Переодевшись в домашнее, я отправилась в комнату Софийки.

Приоткрыв дверь, увидела склонившегося над колыбелькой Федора, он что-то ласково нашептывал дочери. Мне стало интересно, и я затаилась.

– …Твоя мама, доченька, очень хорошая, знаешь, как я люблю ее… и ты обязательно вырастешь такой же красавицей, как она. Ты подрастешь, моя маленькая принцесса, твой папа станет важным военачальником, ох, как мы тогда заживем… – мечтательно произнес Федор. – Ты обязательно будешь гордиться своим папкой… И твоя мама наконец поймет, что я слов на ветер не бросаю.

Мне показалось, он почувствовал мое присутствие и именно поэтому произнес все эти слова, которые я должна была услышать. Плотнее закрыв дверь, чтобы обозначить свое присутствие, я направилась к дочери и, присев у колыбельки, взяла ее крошечную ладошку. Софийка, словно обрадовавшись, задергала носиком и замахала ручонками, как бы приветствуя маму.

Федор присел рядом и обнял меня, но я передернула плечами и сбросила его руку.

– Что же мы с тобой, Наташка, всё время ругаемся? Зачем нам это? Вот, какое у нас сокровище – наше маленькое, сладкое, румяное яблочко. Ты посмотри, как она подросла, какая кругленькая стала. Вот хотя бы ради нее мы должны любить друг друга.
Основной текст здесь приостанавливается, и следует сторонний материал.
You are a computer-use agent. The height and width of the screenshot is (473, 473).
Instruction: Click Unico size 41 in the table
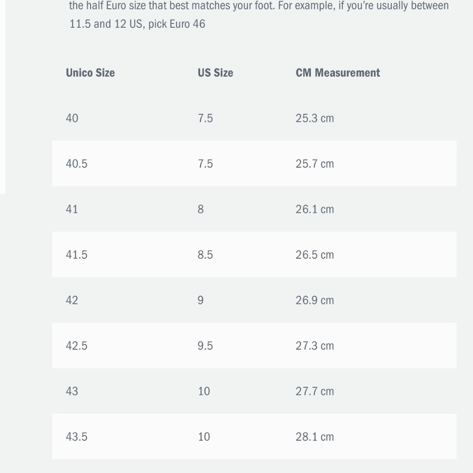click(72, 209)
Давай попробуем не изводить себя ненавистью, Наташа…

Я смотрела в его глаза, и душа не отзывалась на призыв.

– Давай попробуем… – равнодушно повторила я.

Поцеловав дочку в лобик и видя, что Софийка засыпает, он тихо произнес:

– Моя девочка, мое сокровище! Ты самое дорогое, что есть у меня на этой земле!

Я надеялась, что он еще что-то добавит, скажет и мне не менее нежные слова, но… он только поцеловал меня в лоб, как покойницу, и вышел.

Мы остались вдвоем. Сложив руки на краю колыбели, я тихонько покачивала ее и всё смотрела в сонное личико своей маленькой дочки. Я так сильно любила ее в тот момент… и вдруг поняла, что доселе не испытывала подобных чувств. Испугавшись их силы, я подумала, что нужно скорее остановить этот безграничный, бесконечный поток любви, который вдруг начал вырываться из меня. Мне казалось, что, если я сейчас выплесну всю свою любовь к дочери, то для меня самой ничего не останется. А я знала, что у меня всегда должна оставаться крупица любви, чтобы согреваться, потому как больше согревать меня было некому.